The competent supervisory authority in accordance with Clause 13 is the Estonian Data Protection Inspectorate (Andmekaitse Inspektsioon), email: info@aki.ee.
Appendix B
Technical and Organisational Measures to Ensure Security of the Personal Data applied by ScroogeFrog:
- Measures of pseudonymisation and encryption of personal data
- Measures for ensuring ongoing confidentiality, integrity, availability and resilience of processing systems and services
- Measures for ensuring the ability to restore the availability and access to personal data in a timely manner in the event of a physical or technical incident
- Processes for regularly testing, assessing and evaluating the effectiveness of technical and organisational measures in order to ensure the security of the processing
- Measures for user identification and authorisation
- Measures for the protection of data during transmission
- Measures for the protection of data during storage
- Measures for ensuring physical security of locations at which personal data are processed
- Measures for ensuring events logging
- Measures for ensuring system configuration, including default configuration
- Measures for internal IT and IT security governance and management
- Measures for certification/assurance of processes and products
- Measures for ensuring data minimisation
- Measures for ensuring data quality
- Measures for ensuring limited data retention
- Measures for ensuring accountability
- Measures for allowing data portability and ensuring erasure
Technical and Organisational Measures to Ensure Security of the Personal Data applied by the Customer
This section applies only to SCCs Module 1.

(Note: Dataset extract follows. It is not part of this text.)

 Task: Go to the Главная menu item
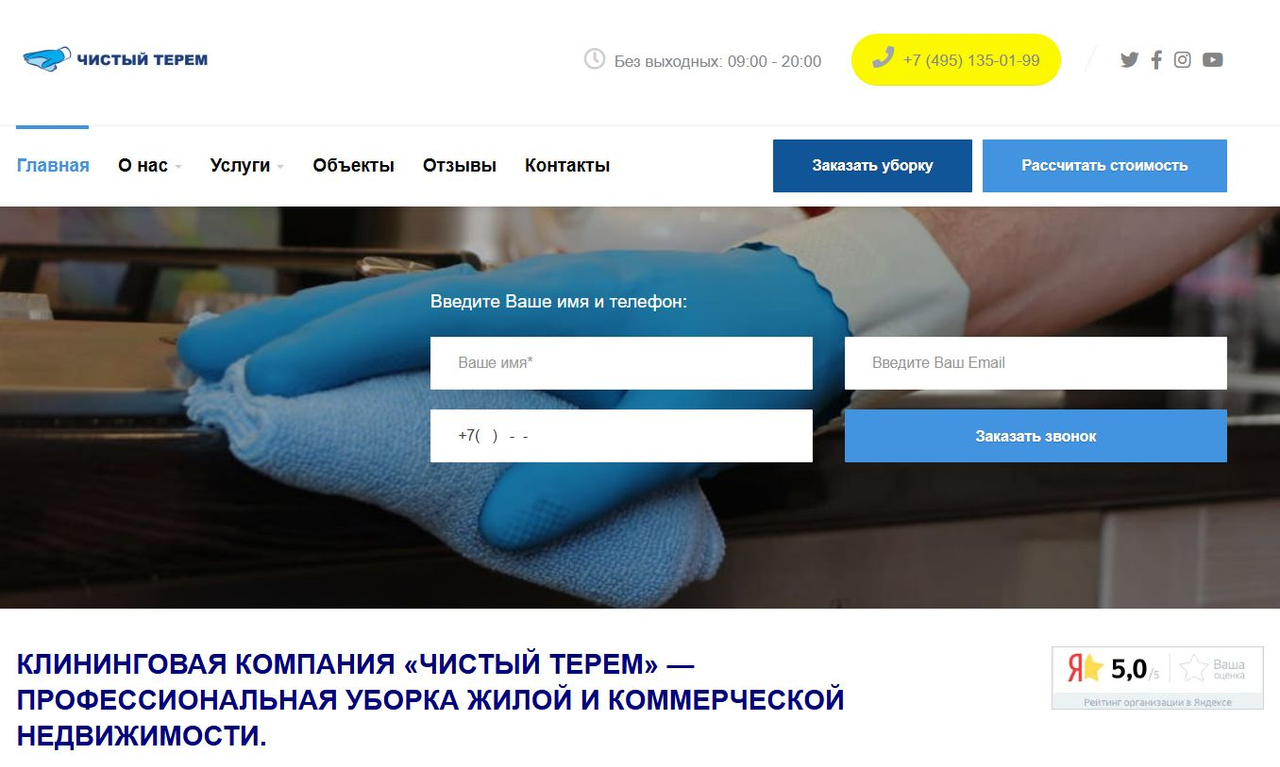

The Customer hereby confirms that, in managing the mutual relationship and processing ScroogeFrog’s representatives' work-related contact details, it will implement technical and organizational measures that are at least equivalent to those applied by ScroogeFrog to ensure a level of security appropriate to the risks associated with personal data processing. The Customer reserves the right to modify or update these technical and organizational measures as necessary, provided that any changes do not materially degrade the security of the personal data.